(設問):
- 1) 援助申立書によると、被申立人の従業員は何名か。
- 2) 援助申立書の文面を、最後の一文に続けて書き延ばせ。

(抜粋文):

個別労働関係紛争の解決に関する援助申立書
(個別労働関係紛争の解決の促進に関する法律第4条に基づく)

平成〇年〇月〇日

申立人(労働者)
〒 〇〇〇-〇〇〇〇
住所 奈良県桜井市〇〇三丁目〇番〇号
氏名 真手奈伊代
電話番号 080-****-****

被申立人(事業主)
〒 〇〇〇-〇〇〇〇
所在地 大阪市中央区〇〇一丁目〇番〇号
名称 株式会社ウェイトアマンス
代表者 塩基須瑠造
電話番号 03-****-****

1 紛争解決の援助を求める事項

採用延期期間中の賃金を支払うよう事業主に対する助言・指導を求める。

2 援助を求める理由

 被申立人は、ダンゴムシの殻を原材料とした建築資材「スーパーダンゴウォール」を製造・販売する従業員88名の株式会社であり、大阪市に本社営業所があるほか和歌山県内にダンゴムシ養殖場と建築資材の製造工場を有している。
 申立人は、平成〇年〇月に違反者の採用試験を受け、翌〇年の〇月から違反者の養殖場においてダンゴムシの養殖業務に携わる労働契約で内定通知を受けていたが、社内における人員配置の再編計画を実施したことに伴い被申立人が入社予定日を1か月繰り下げたことから、当初の入社予定日であった平成○年〇月○日から採用延期後の入社日である同年〇月○日までの1か月間、被申立人の事業所において就労する機会を失った。
 この採用延期については申立人には何ら責任がなかったため採用延期期間中の賃金が支払われるものと考えていたが、被申立人は採用延期期間中の賃金を一切支払おうとしない。
 しかしながら、使用者の責めに帰すべき事由における休業においては使用者はその休業期間中の賃金を支払う義務があることは法律上明らかであるから(民法536条第2項前段)、社内における人員配置の再編計画という被申立人の責めに帰すべき事由における採用延期についても被申立人がその採用延期期間中の賃金を支払う義務があるというべきである。
 したがって、採用延期期間中の賃金(休業手当)を支払わない被申立人には法令上の違反があるといえる。

(一覧):
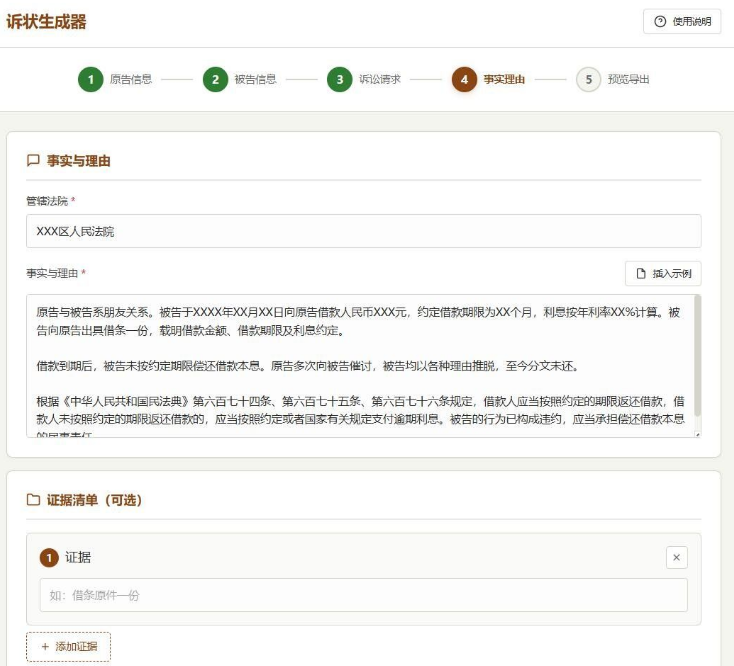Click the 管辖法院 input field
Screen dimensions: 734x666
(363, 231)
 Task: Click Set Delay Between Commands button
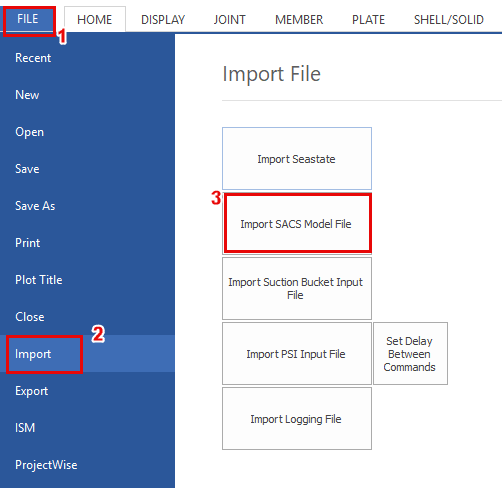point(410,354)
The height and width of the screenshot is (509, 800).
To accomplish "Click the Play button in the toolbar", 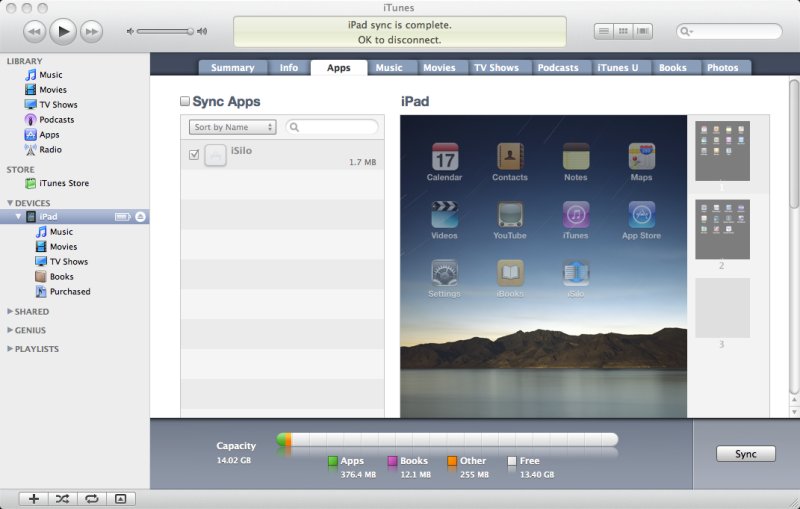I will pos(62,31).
==
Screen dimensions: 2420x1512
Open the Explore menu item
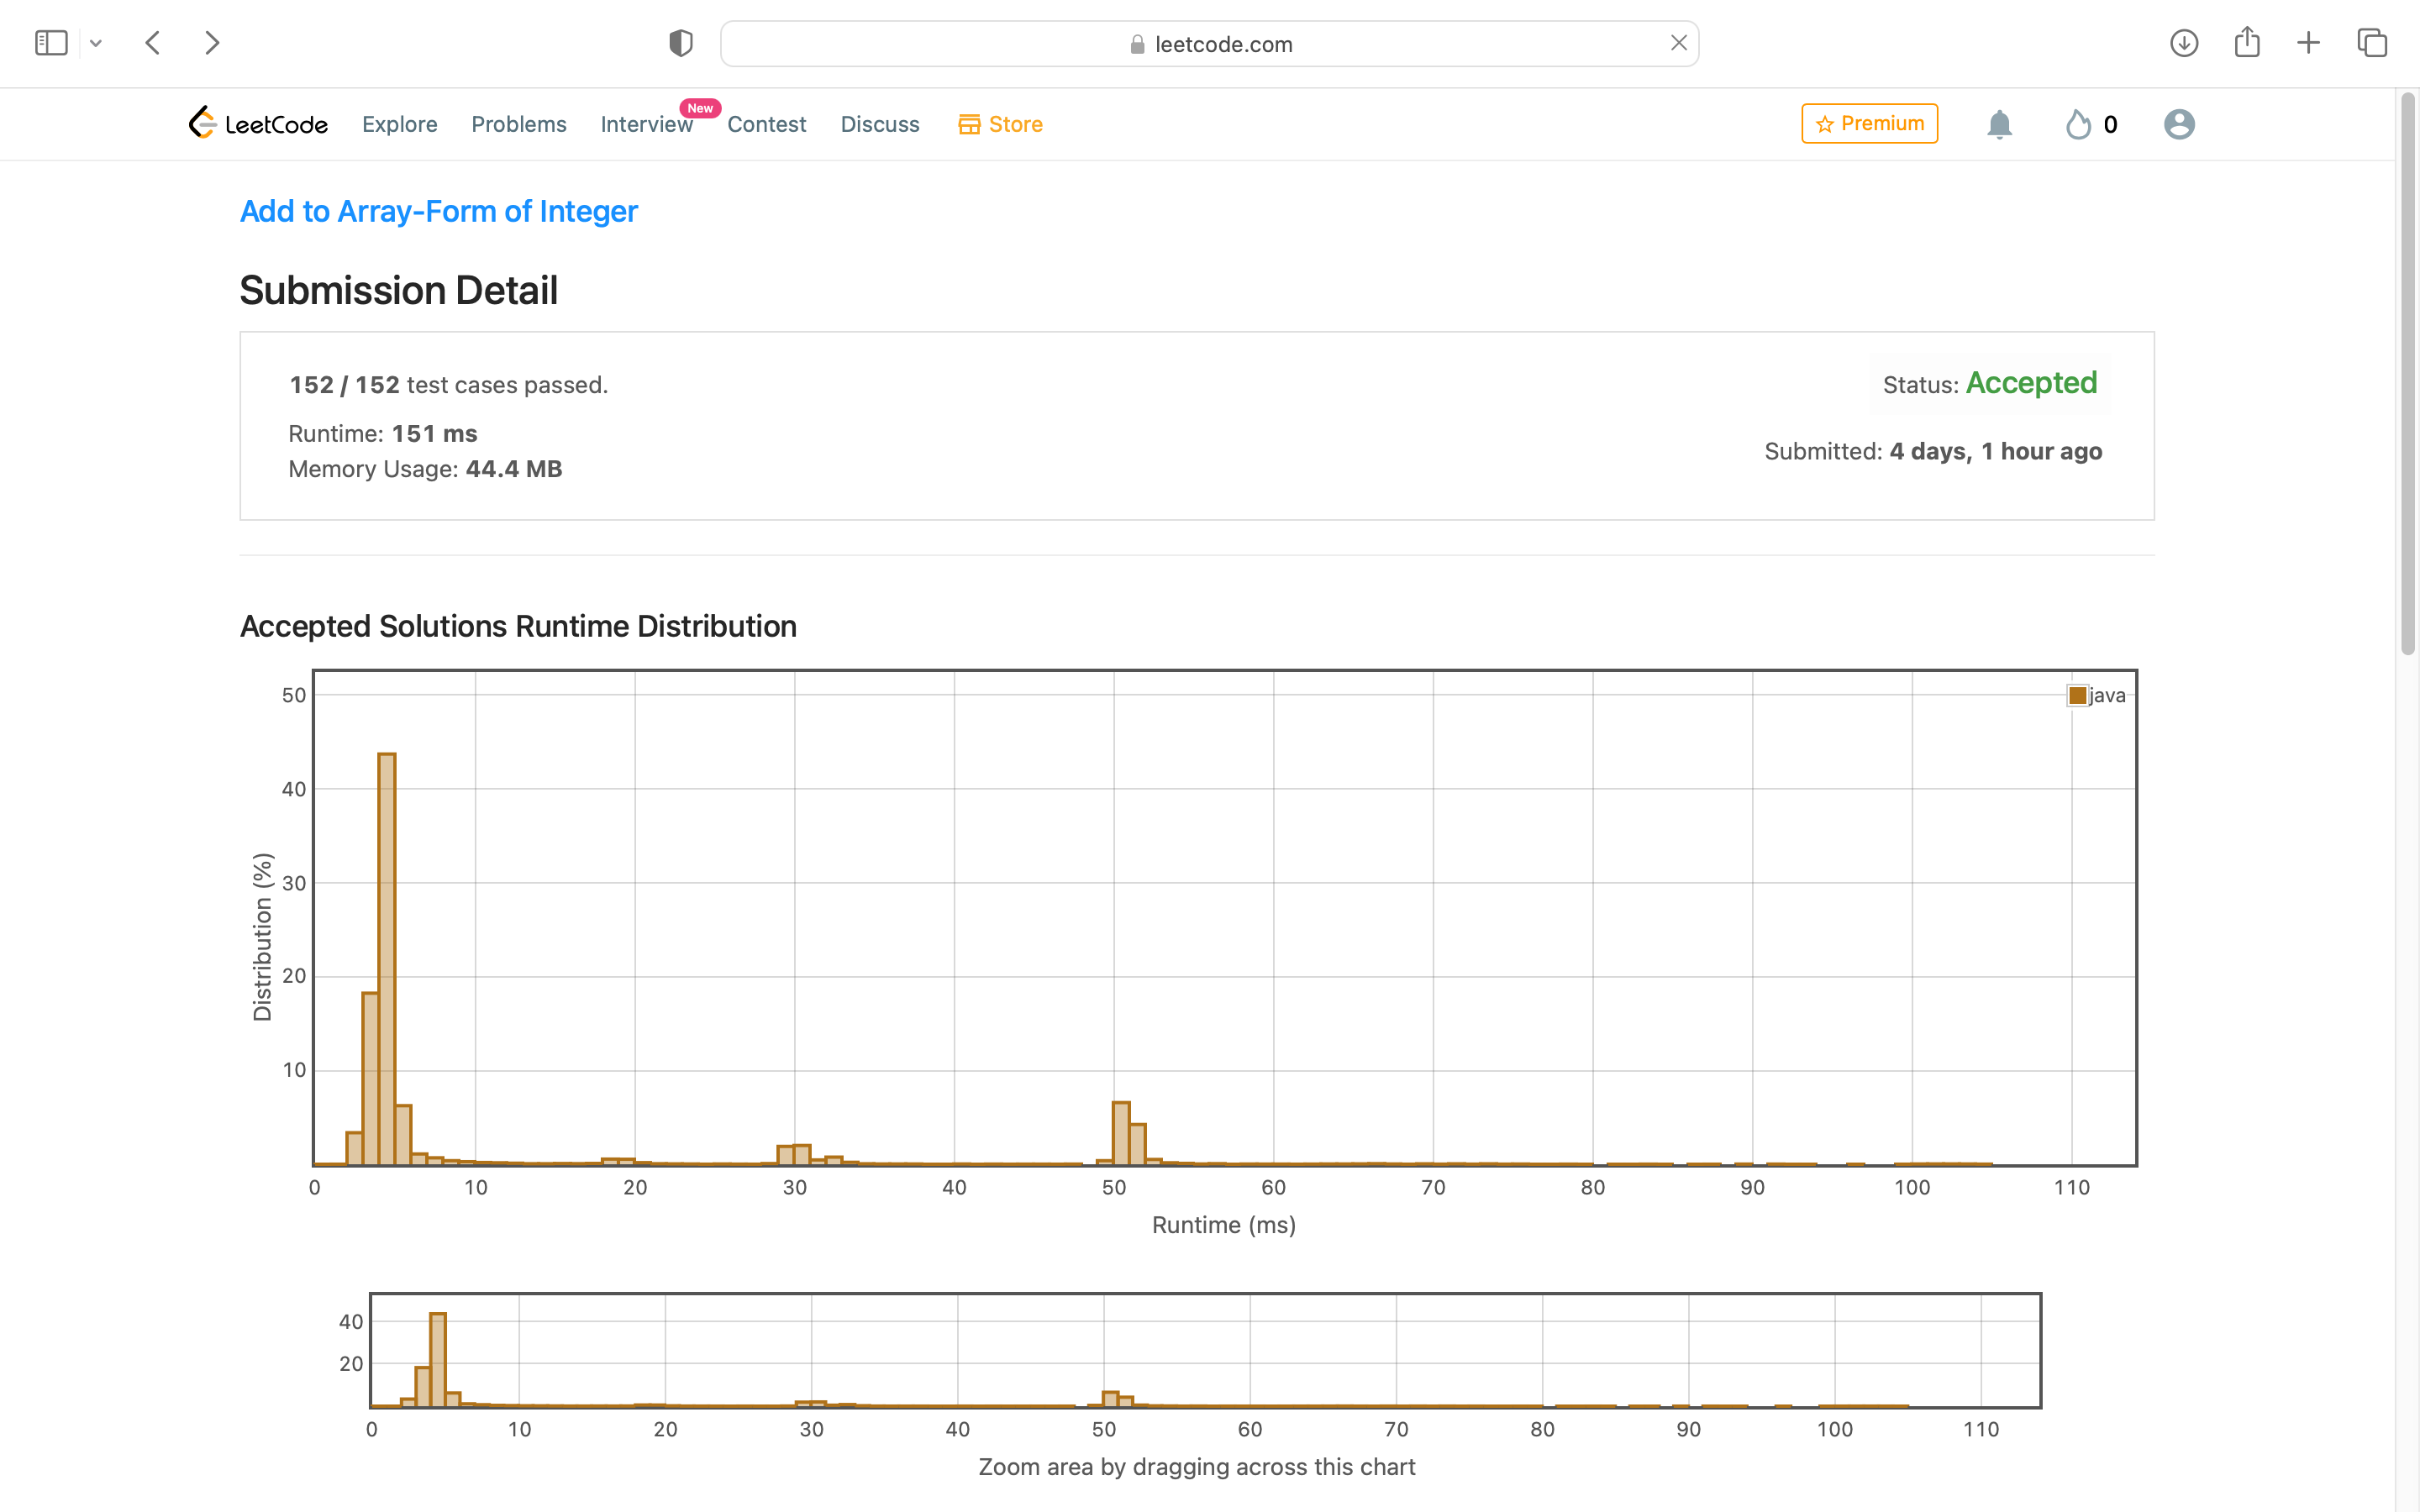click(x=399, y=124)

(解答例):
- 1) 88名。

- 2)
 なお、仮に被申立人の行った採用延期の理由に民法上の帰責事由が存在しない場合であっても労働基準法第26条の休業手当の規定は労働者の最低限の生活を保護するため平均賃金の最低6割を罰則(労働基準法第120条)をもって確保するために設けられた規定であるから、労働基準法第26条における「責めに帰すべき事由」は民法536条2項における「責めに帰すべき事由」より広く使用者側に起因する経営、管理上の障害を含むものと解するべきであり、天災事変などの不可抗力でもない限り労働基準法第26条の「使用者の責めに帰すべき事由」に該当すると考えるべきであるから(ノースウエスト航空事件:最高裁昭和62年7月17日)、採用延期期間中の賃金を全く支払わない被申立人は少なくとも労働基準法第26条の規定に違反していることは明白である。

3 紛争の経過

 申立人は平成○年○月○日、内定先企業である被申立人から、社内における人員配置の再編計画を実施することになったため入社時期を1か月間繰り下げる旨の通知を受けた。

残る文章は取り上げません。